# RECORDS PROVIDED:
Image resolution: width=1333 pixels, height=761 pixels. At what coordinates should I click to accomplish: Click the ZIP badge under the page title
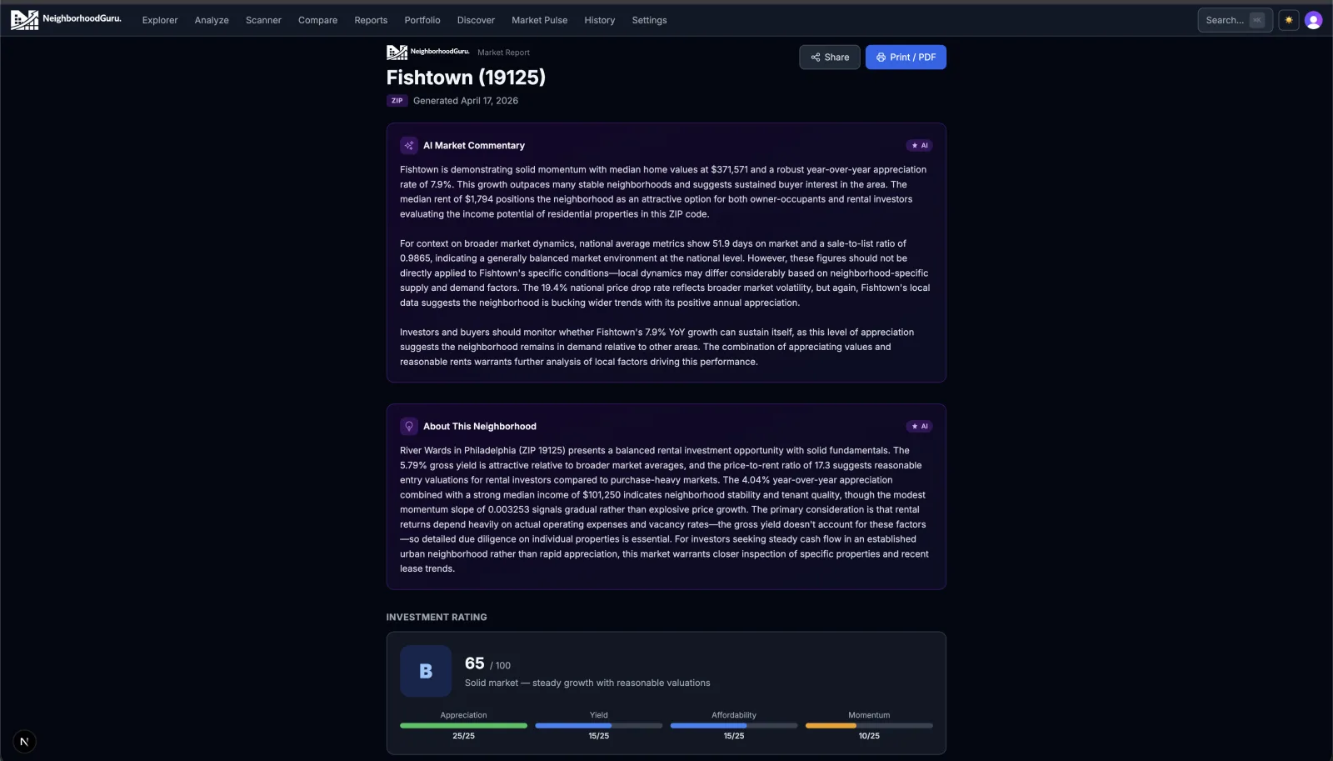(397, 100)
---
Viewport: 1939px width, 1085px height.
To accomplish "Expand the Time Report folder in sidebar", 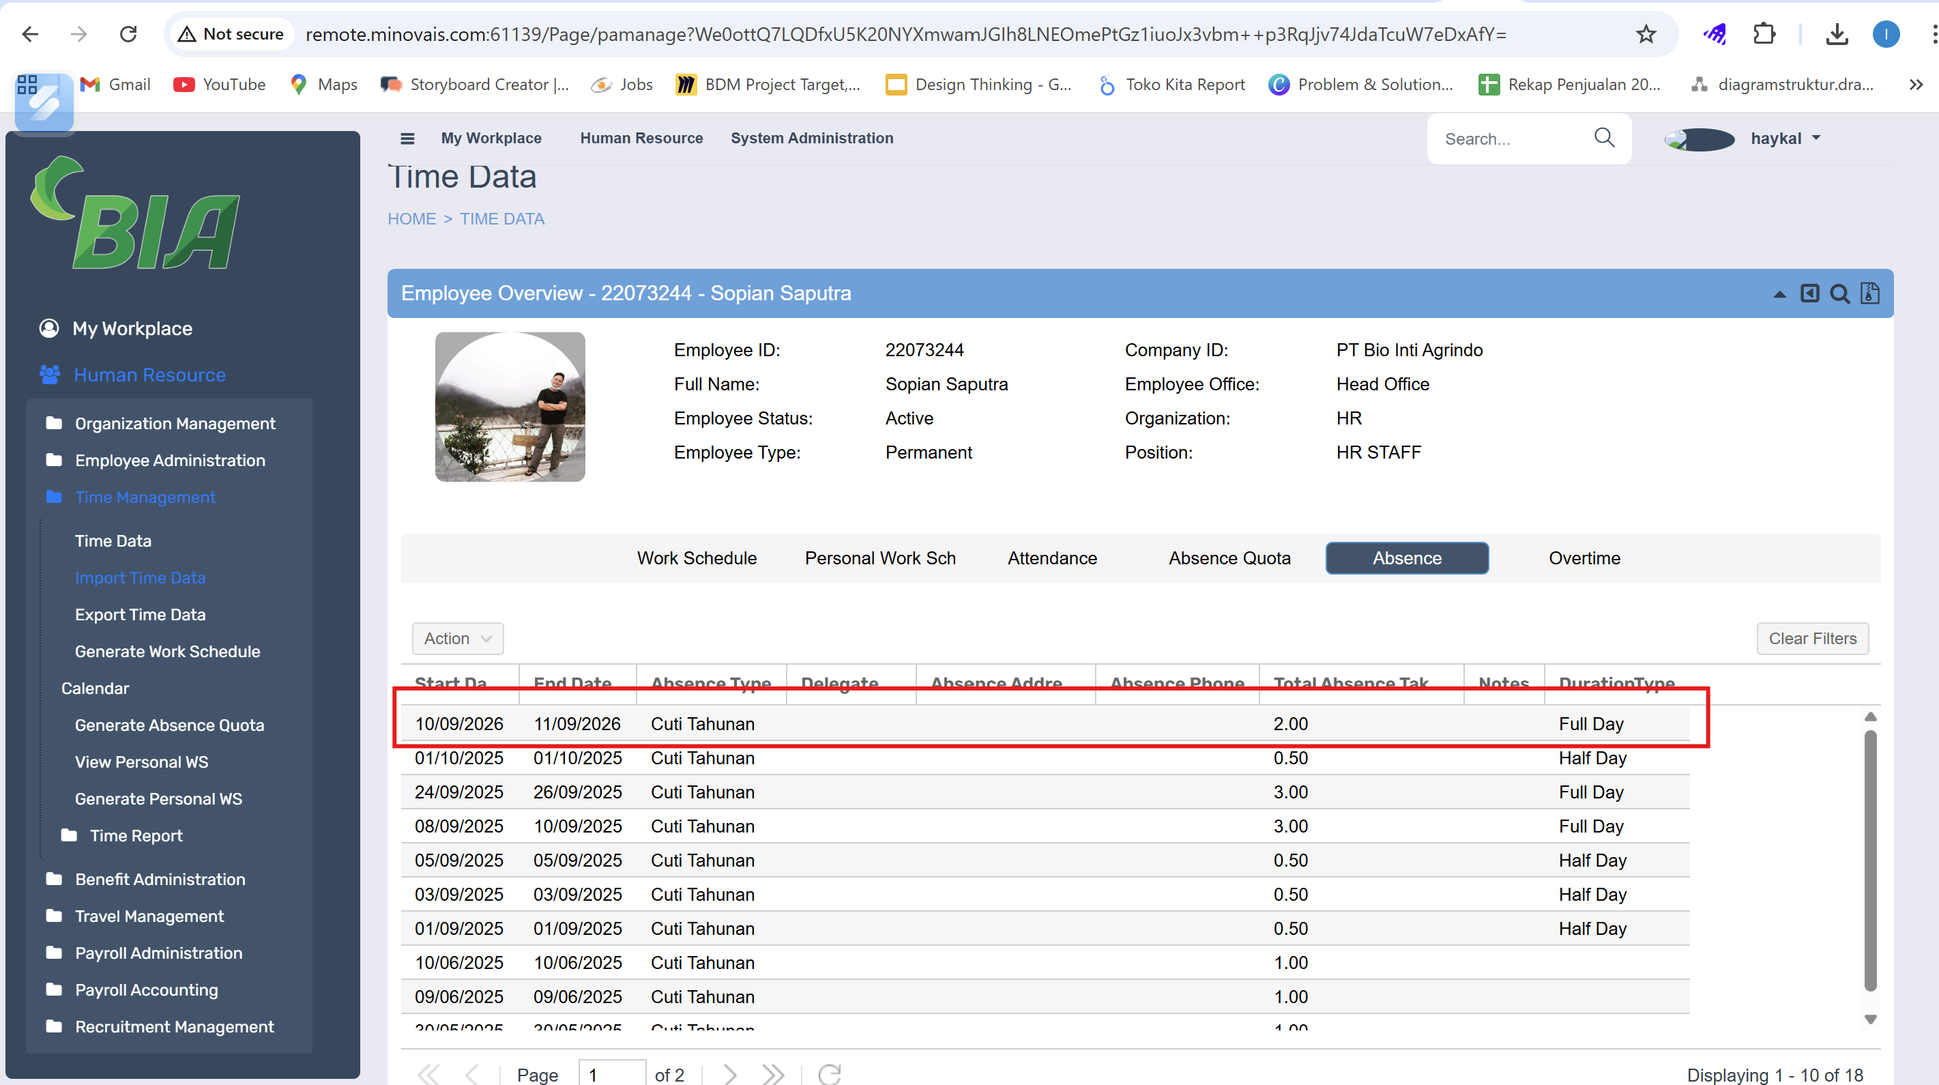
==
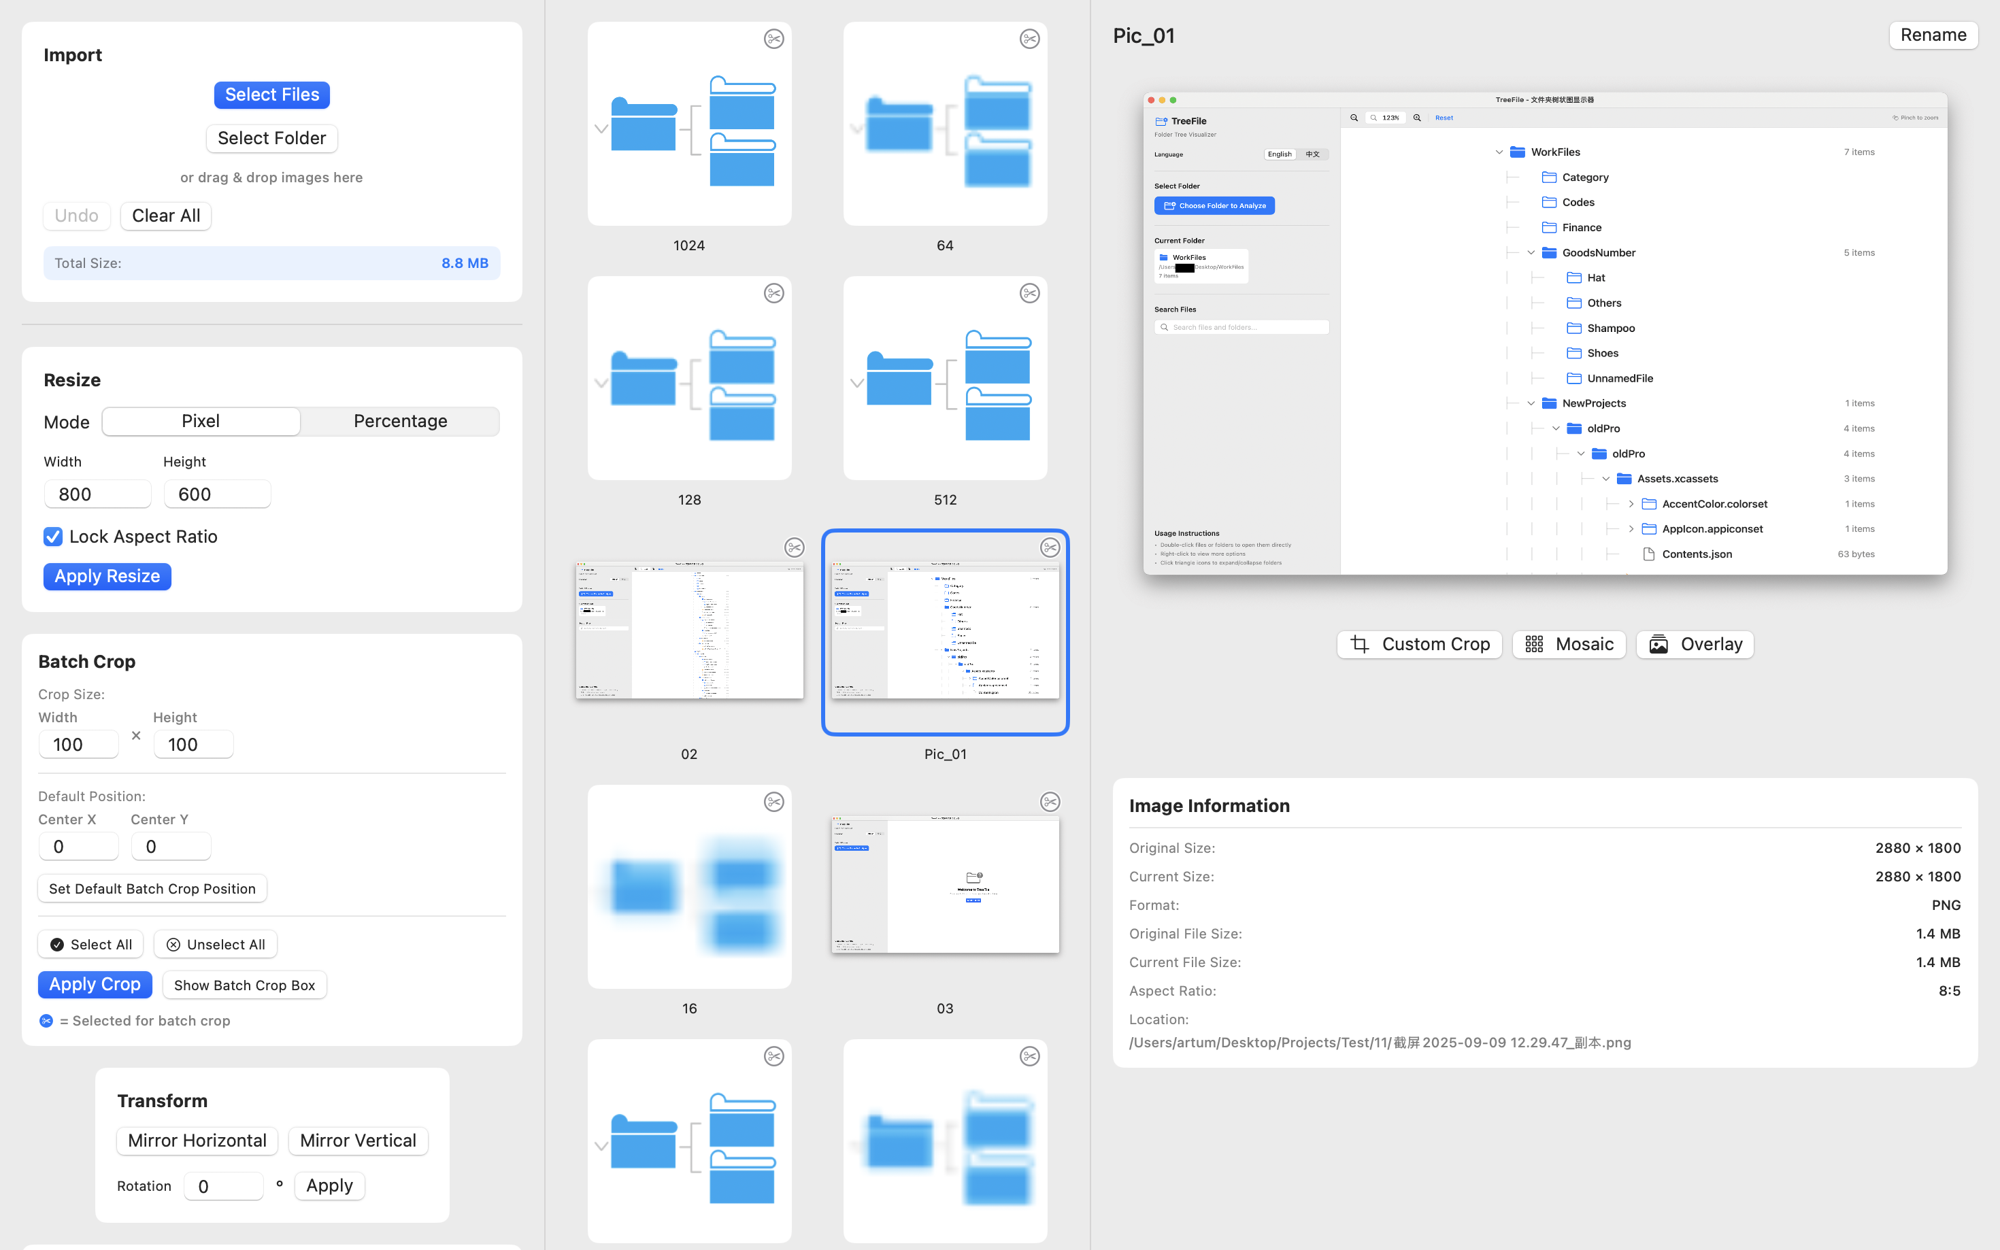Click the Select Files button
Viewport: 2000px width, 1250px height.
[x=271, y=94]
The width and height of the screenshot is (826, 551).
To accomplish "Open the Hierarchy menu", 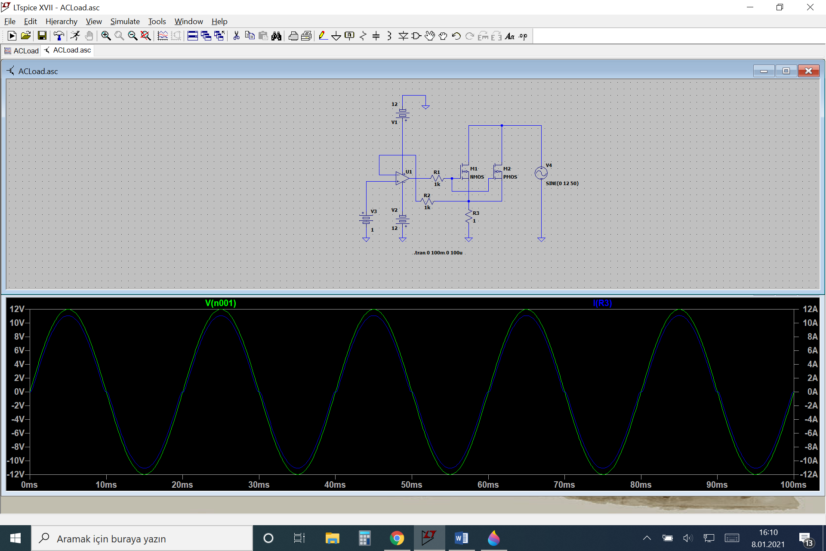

# AIM OF THE TASK:
In the entries above, find the line containing "Viewport: 1939px width, 1085px height." and the line containing "the Time Report", then copy both and every line between them exactly, without any picture.

# TASK RESPONSE:
Viewport: 1939px width, 1085px height.
To accomplish "Expand the Time Report folder in sidebar", 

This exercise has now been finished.